1. TIVA C Series Microcontroller (TM4C123GH6PM).

2. BOOSTXL-SENSHUB BOOSTERPACK.

3. BOOSTXL-K350QVG TOUCH LCD BoosterPack.

4. CCS IDE

GETTING STARTED

First, make sure you removed the R10 resistor on the launchpad board. Then, plugin the touch LCD on top of the launchpad board (make sure J1, J2, J3, J4 on both LCD and launchpad board match).

Connect the SensorHub with Launchpad board using jumper wires from the bottom ports.

1. Sensor hub Pin J1.1 is connected to 3.3V of Launchpad.

2. Sensor hub Pin J2.1 is connected to the GND of Launchpad.

3. Sensor hub Pin J2.7 is connected to PE4 of Launchpad. (I2C 3 SCL Line)

4. Sensor hub Pin J2.6 is connected to PE5 of Launchpad. (I2C 3 SDA Line)

5. Sensor hub Pin J2.2 is connected to PB2 of Launchpad. (Interrupt from Senshub)

Now create a new project in CCS and make sure you add Tivaware folder path in GNU Compiler-> Directories

• add the three library files (DriverLib, SensorLib, GrLib) in GNU Linker
• 
• Modify the startup file (tm4c123gh6pm_startup_ccs_gcc.c) to include all four interrupt handlers: GPIO B Interrupt handler, systick handler, I2C2 handler, and Touch Interrupt handler (which uses ADC3 interrupt).
  TO DISPLAY AN IMAGE ON LCD

  There are some steps to be followed to display any image on LCD Display. We can use the pnmtoc executable provided with the Tivaware folder to convert any image from pnm format to a .c file containing the image data in a constant array. (In the location, Tivaware_C_series-2.2.0.295 -> tools-> bin-> pnmtoc.exe.).

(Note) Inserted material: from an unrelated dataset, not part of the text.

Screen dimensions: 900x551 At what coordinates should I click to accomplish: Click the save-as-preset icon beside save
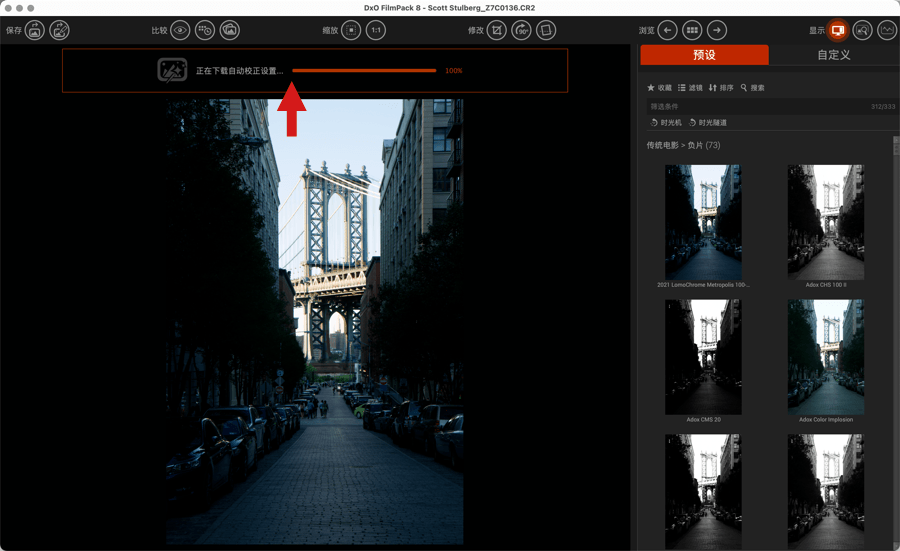coord(60,31)
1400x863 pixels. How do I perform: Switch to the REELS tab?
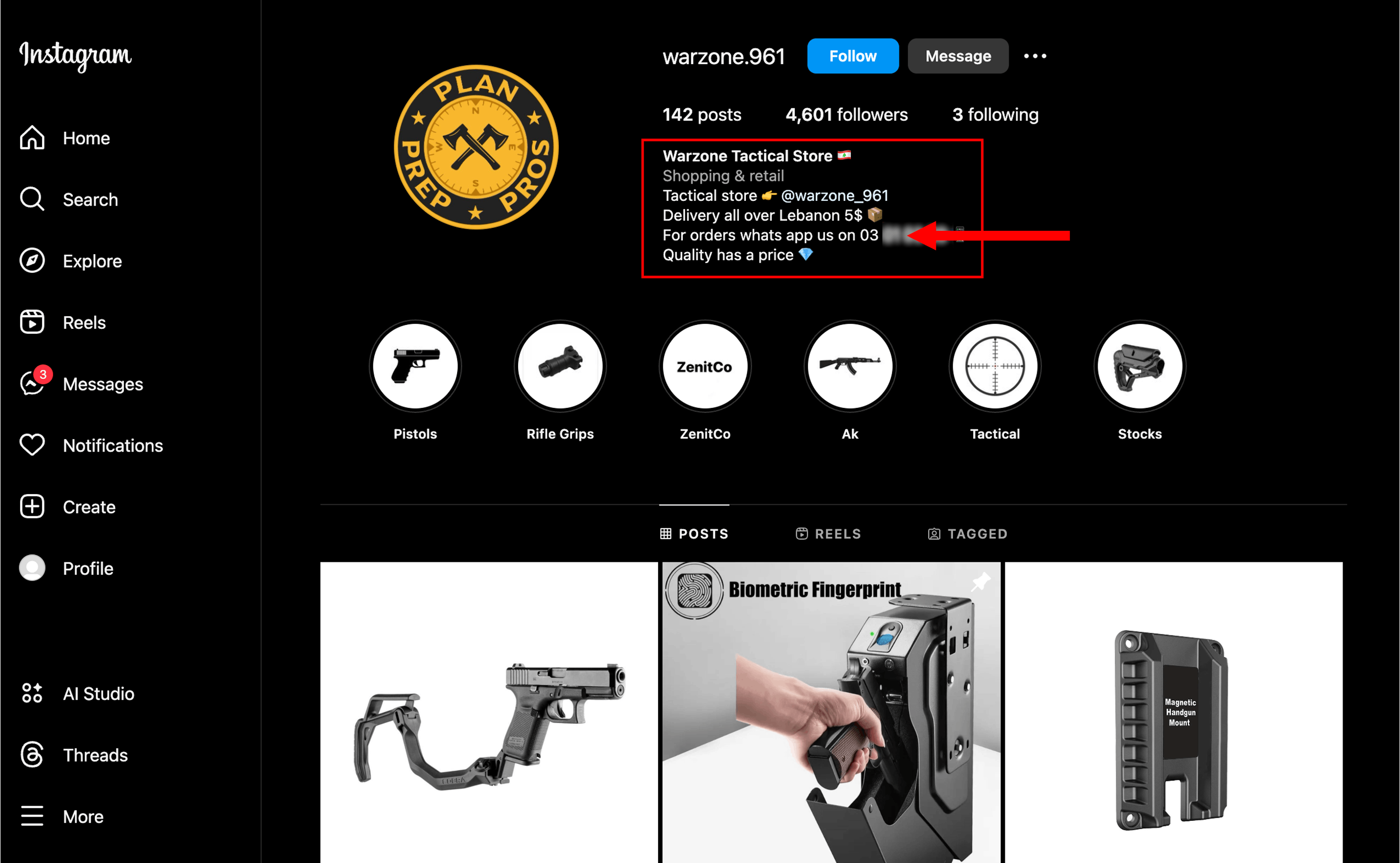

So first, we need to scale the image, get the image indexed, and export it as a pnm file.

  Steps to be followed:

  1. Download and Install GIMP 2.0 (GNU Image Manipulation Program) on your computer.

  2. Open GIMP and go to ‘file->open’ and select the image to display.

  3. Go to ‘image->scale image’. Scale the image accordingly so that it fits in the display (which is 320×240).

  4. Go to ‘image->color->indexed’. Make it to indexed mode (from default RGB), choose 16 / 255 color palette on the next screen, and click apply.

  5. Now export the image as a pnm file by ‘file->export as-> pnm image’.

  (NOTE: you will get the ‘select the export format’ option in the bottom left corner of the export screen, there, choose pnm format.)

  6. Keep both xyz.pnm file and pnmtoc.exe file in the same folder and open the command prompt from that folder.

  7. In cmd, type ‘pnmtoc -c xyz.pnm > xyz.c’. This will create the .c file, which contains the image and palette data. NOTE: while entering the above command, ensure the current working directory is the same as the one you kept (xyz.pnm and pnmtoc.exe) files.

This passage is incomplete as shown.